PASSAGE TO READ:
Geonode 2.8 was released 3th April 2018. Kartoza has made several bug fixes and enhancements in the kartoza/geonode fork, some of which might make it upstream into 2.8.1 bugfix release, else they will be in 2.9 waiting to push upstream for the next official release
GeoJSON layers can now be uploaded to GeoNode.
This is a convenient new feature for GeoNode users even though it was prompted by InaSAFE 4 requiring and producing GeoJSON, for the upgrade of GeoSAFE to use InaSAFE 4.
see https://github.com/kartoza/geonode/issues/405
We wanted QGIS server backend and GeoSAFE to run on a stable version of GeoNode. At the time of starting this project phase, GeoNode 2.8 had just been released.
In the previous phase of this World Bank project, we had pushed all our QGIS-server backend contributions upstream to 2.6 / 2.7.
However, we could not get everything to work on GeoNode 2.8 and no bug-fix releases were planned, so we made improvements to our own fork, which we hope to push upstream to get into a subsequently-planned 2.8 bugfix release and also into 2.9 / 2.10.
To compare our fork to upstream see https://github.com/GeoNode/geonode/compare/master...kartoza:2.8.x-qgis_server
With Kartoza's docker-osm project integrated with GeoNode-QGIS_server, you can now configure any OSM extract you like as a QGIS layer published in GeoNode.
The layer you define from OSM is updated regularly.

DIRECTIONS FOR THIS TASK: Please rework the stretch from "In the previous" through "is updated regularly." in the GeoNode release notes above, putting "branch" in place of "fork".

GIVEN DATA:
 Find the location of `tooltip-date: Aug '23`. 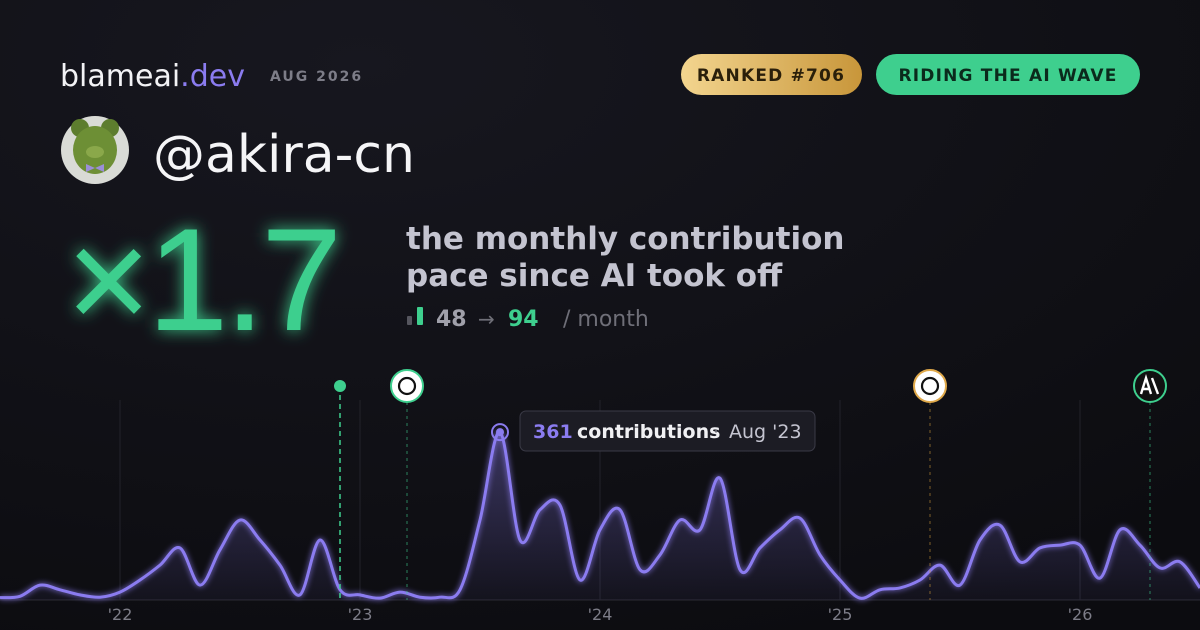

tooltip-date: Aug '23 is located at coordinates (766, 432).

RESULT:
In the previous phase of this World Bank project, we had pushed all our QGIS-server backend contributions upstream to 2.6 / 2.7.
However, we could not get everything to work on GeoNode 2.8 and no bug-fix releases were planned, so we made improvements to our own branch, which we hope to push upstream to get into a subsequently-planned 2.8 bugfix release and also into 2.9 / 2.10.
To compare our branch to upstream see https://github.com/GeoNode/geonode/compare/master...kartoza:2.8.x-qgis_server
With Kartoza's docker-osm project integrated with GeoNode-QGIS_server, you can now configure any OSM extract you like as a QGIS layer published in GeoNode.
The layer you define from OSM is updated regularly.